**Data supplied:**

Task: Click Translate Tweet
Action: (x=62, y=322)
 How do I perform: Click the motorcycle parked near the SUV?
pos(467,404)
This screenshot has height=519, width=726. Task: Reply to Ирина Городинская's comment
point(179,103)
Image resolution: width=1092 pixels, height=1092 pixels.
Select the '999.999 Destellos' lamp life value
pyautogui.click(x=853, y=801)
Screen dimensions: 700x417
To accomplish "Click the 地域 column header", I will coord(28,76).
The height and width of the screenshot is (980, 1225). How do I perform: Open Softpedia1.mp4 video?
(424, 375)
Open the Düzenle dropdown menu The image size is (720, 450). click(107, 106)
--
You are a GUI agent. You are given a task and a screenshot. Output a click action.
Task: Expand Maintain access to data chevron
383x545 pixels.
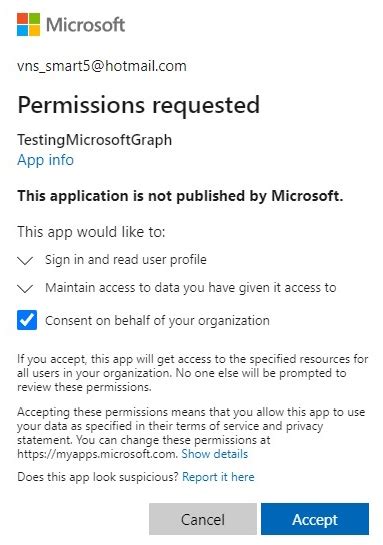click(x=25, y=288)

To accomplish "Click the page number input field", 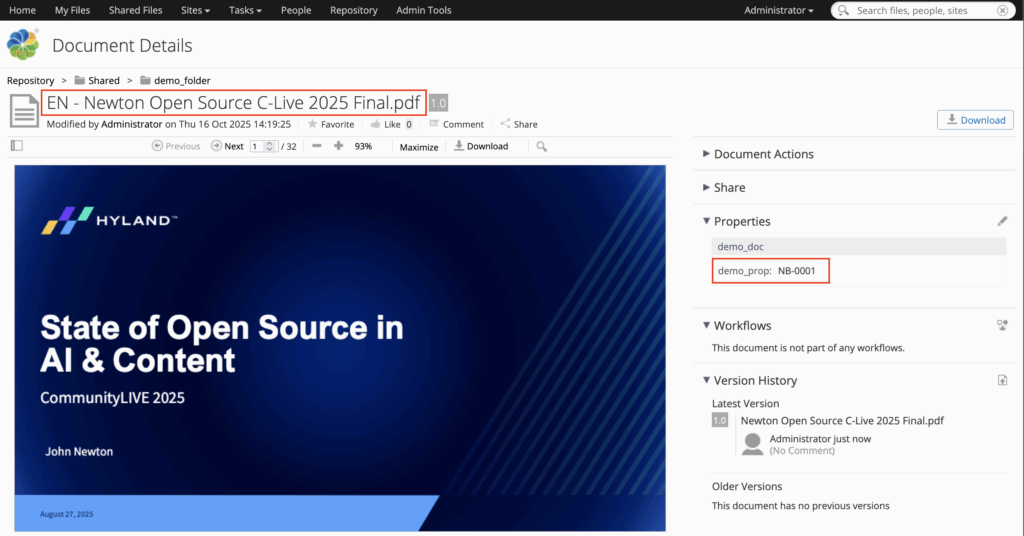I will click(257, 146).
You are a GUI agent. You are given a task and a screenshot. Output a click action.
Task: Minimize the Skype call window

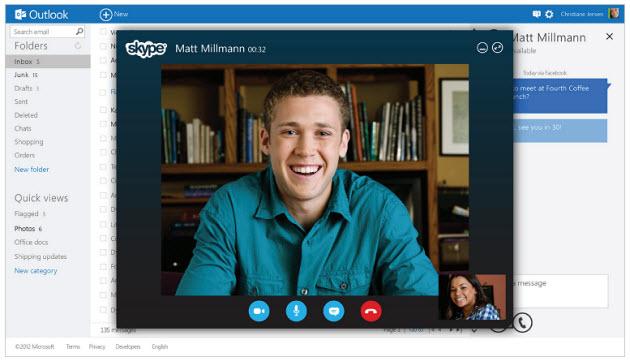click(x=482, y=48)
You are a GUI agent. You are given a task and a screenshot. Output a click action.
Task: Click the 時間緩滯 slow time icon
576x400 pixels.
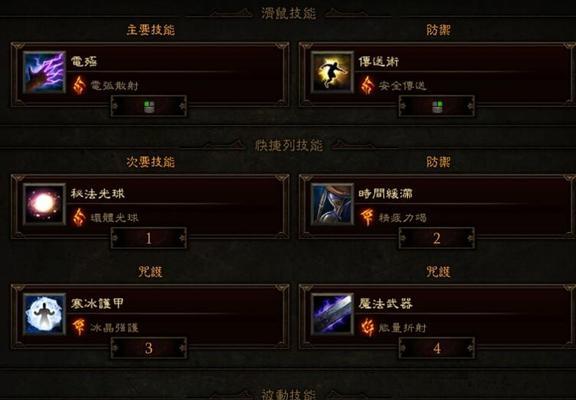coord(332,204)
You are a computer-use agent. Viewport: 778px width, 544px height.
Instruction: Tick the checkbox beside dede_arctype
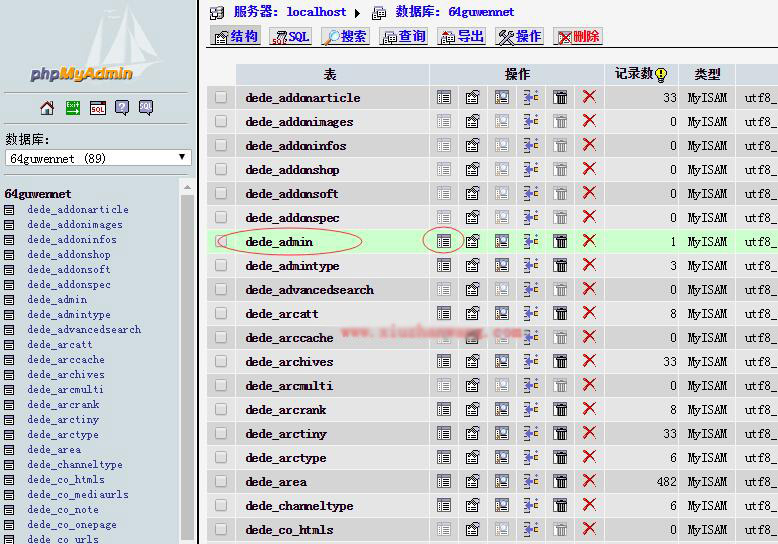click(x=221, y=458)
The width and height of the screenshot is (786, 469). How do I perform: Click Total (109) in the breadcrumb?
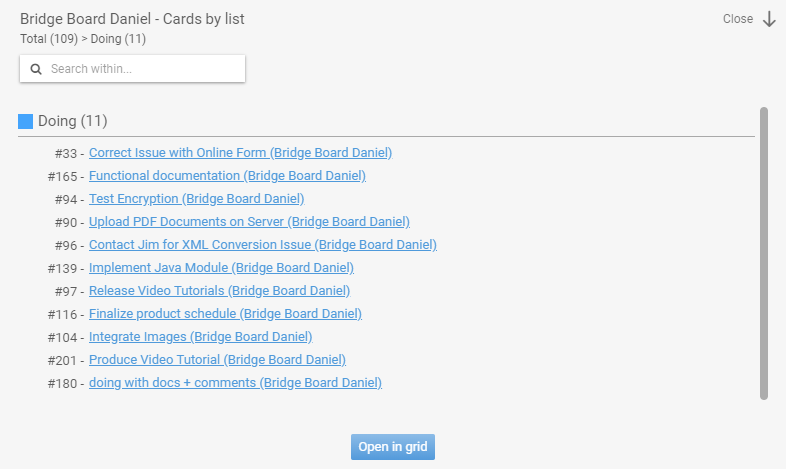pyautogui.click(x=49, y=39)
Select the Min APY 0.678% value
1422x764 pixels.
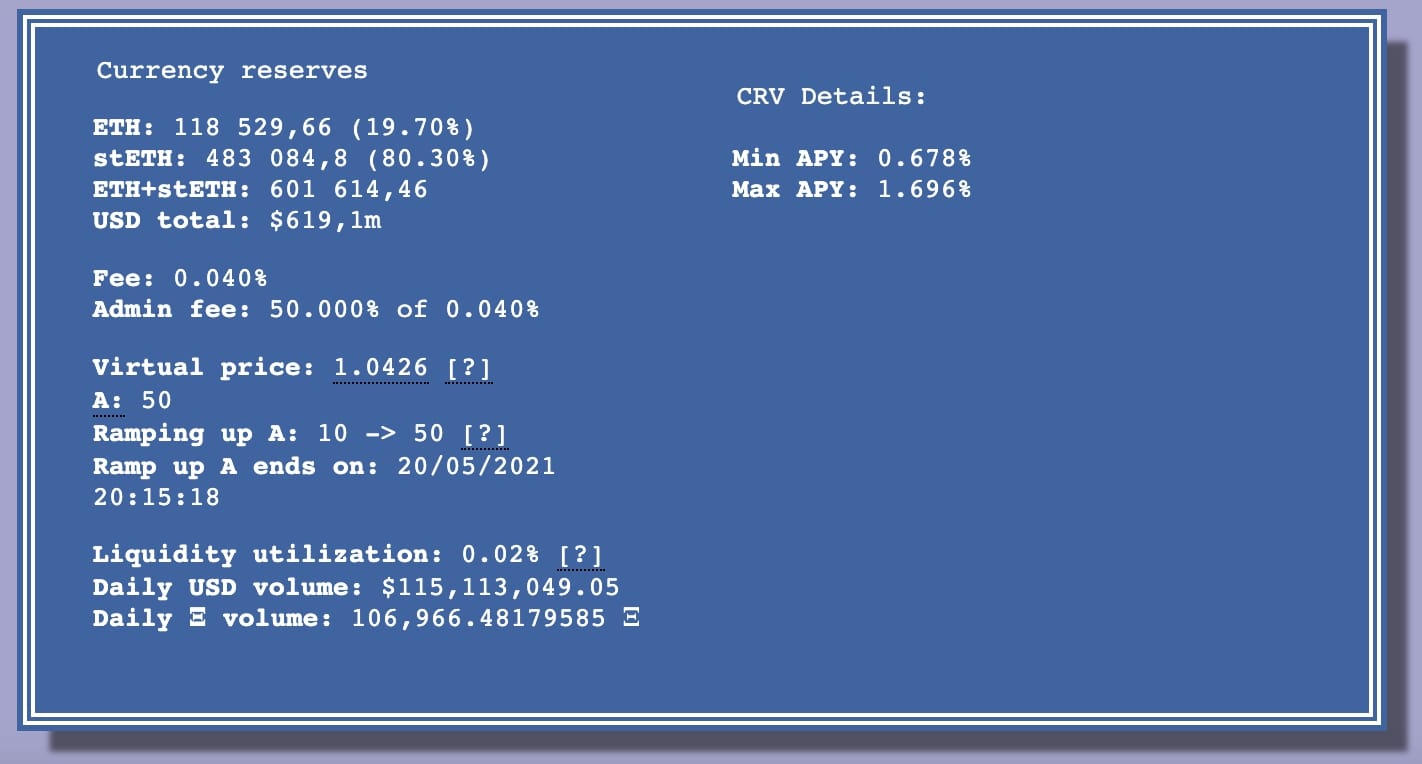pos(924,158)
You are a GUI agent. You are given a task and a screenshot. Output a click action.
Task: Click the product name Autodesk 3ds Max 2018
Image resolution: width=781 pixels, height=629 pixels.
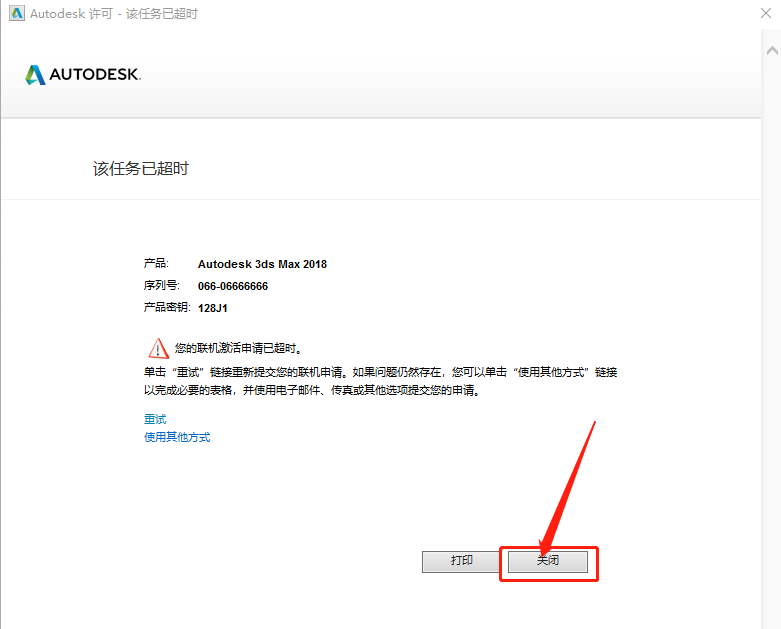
...
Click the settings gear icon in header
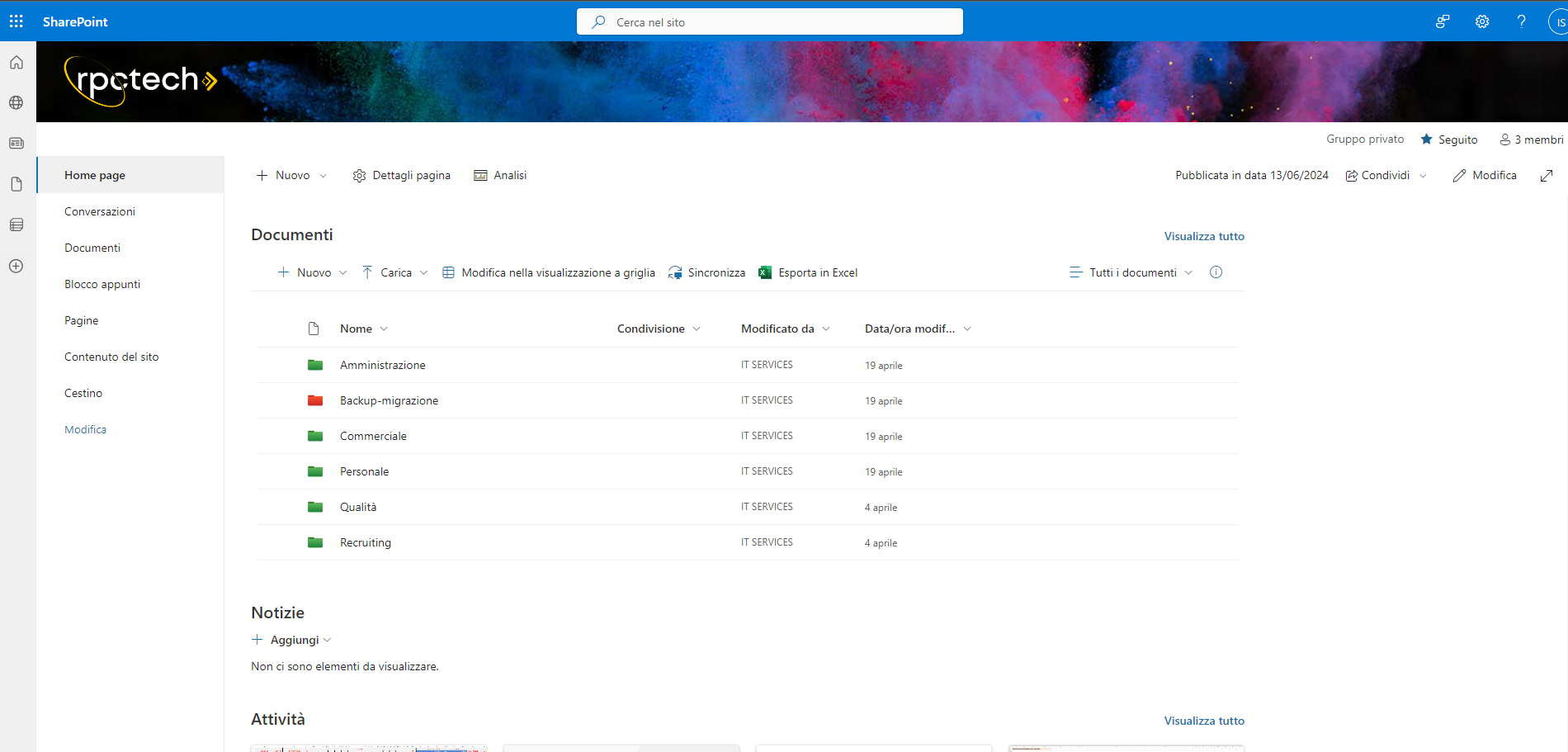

**To do:** From the records above, copy exactly the stretch from the line holding "Task: Minimize the Skype call window" through the line holding "Image resolution: width=781", both ends included, without the pictures.

**Solution:**
Task: Minimize the Skype call window

click(x=482, y=48)
You are a GUI agent. You are given a task and a screenshot. Output a click action.
Task: Click the 時間緩滯 slow time icon
576x400 pixels.
coord(332,204)
You are a computer-use agent. Viewport: 778px width, 544px height.
Instruction: Tick the checkbox beside dede_arctype
click(x=221, y=458)
The width and height of the screenshot is (786, 469). How do I perform: Click Total (109) in the breadcrumb?
pyautogui.click(x=49, y=39)
Select the Min APY 0.678% value
1422x764 pixels.
pos(924,158)
You are a GUI agent. You are given a task and a screenshot. Output a click action.
Task: Click the product name Autodesk 3ds Max 2018
Image resolution: width=781 pixels, height=629 pixels.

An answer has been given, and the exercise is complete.